10th Chief of the Defence Staff of Lithuania
- In office 29 July 2019 – 25 September 2020
- President: Gitanas Nausėda
- Preceded by: Vitalijus Vaikšnoras
- Succeeded by: Mindaugas Steponavičius

= Gintautas Zenkevičius =

Lithuanian military officer (1962–2021)

Brigade general Gintautas Zenkevičius (/lt/; 24 September 1962 – 19 November 2021) was a Lithuanian military officer, holding the rank of brigade general, and a former Chief of the Defence Staff of Lithuania.

== Education ==
1980–1985, he studied at Kaunas Polytechnic Institute and acquired the specialty of radio equipment constructor technologist.1999–2000, studied at the Joint Forces Command and Staff College.

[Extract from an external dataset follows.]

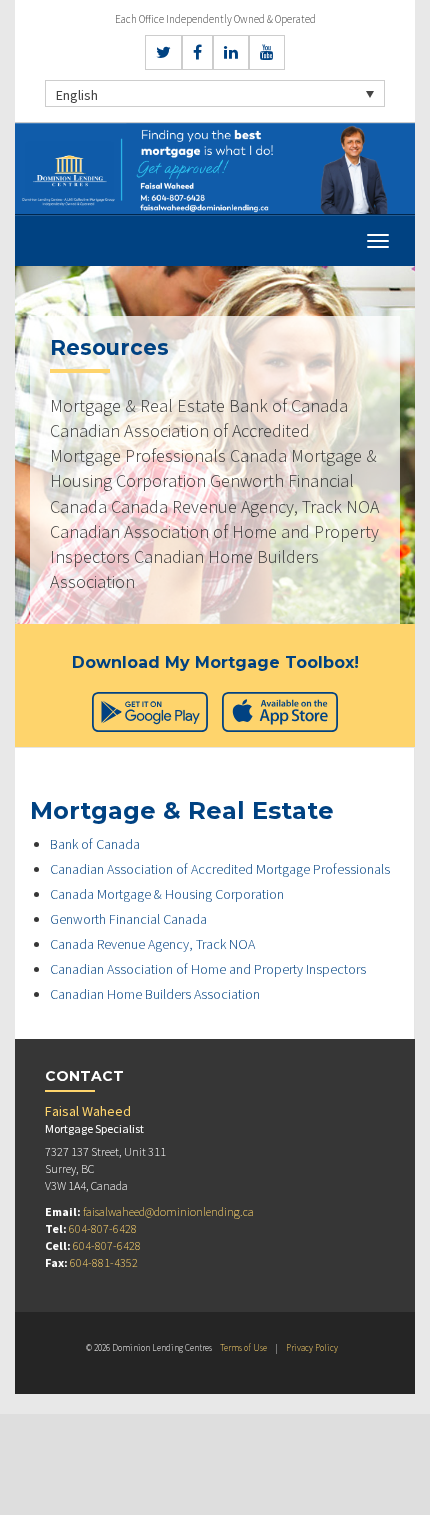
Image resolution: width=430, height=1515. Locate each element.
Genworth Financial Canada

At the same time, he received a Master of Defense Sciences from the Royal College of the University of London.

== Career ==

- 2004–2005: Assistant Chief of Staff for Planning (Chief of J5) at the Defence Staff in the Ministry of National Defence.
- 2005: Commander of the Lithuania-led Provincial Reconstruction Team in Afghanistan's Ghor province.
- 2007–2008: Director of the LAF Transformation Project, focusing on adopting a capabilities-based approach in defence planning and streamlining command structures.
- 2008–2010: Inspector General of the Ministry of National Defence.
- 2010–2013: Director of Management at NATO's Supreme Headquarters Allied Powers Europe (SHAPE), overseeing working processes, base support infrastructure, and personnel welfare.
- 2013–2014: Director General for Capabilities and Armaments at the Ministry of National Defence, responsible for capability planning, defence transformation, and armament acquisition.
- 2014–2018: Lithuania's Military Representative to the NATO and EU Military Committees, serving as Dean of the latter from July 2017.
- 2018–2019: Commander of the Training and Doctrine Command of the LAF.
- 2019–2020: Chief of the Defence Staff and Deputy Commander of the LAF.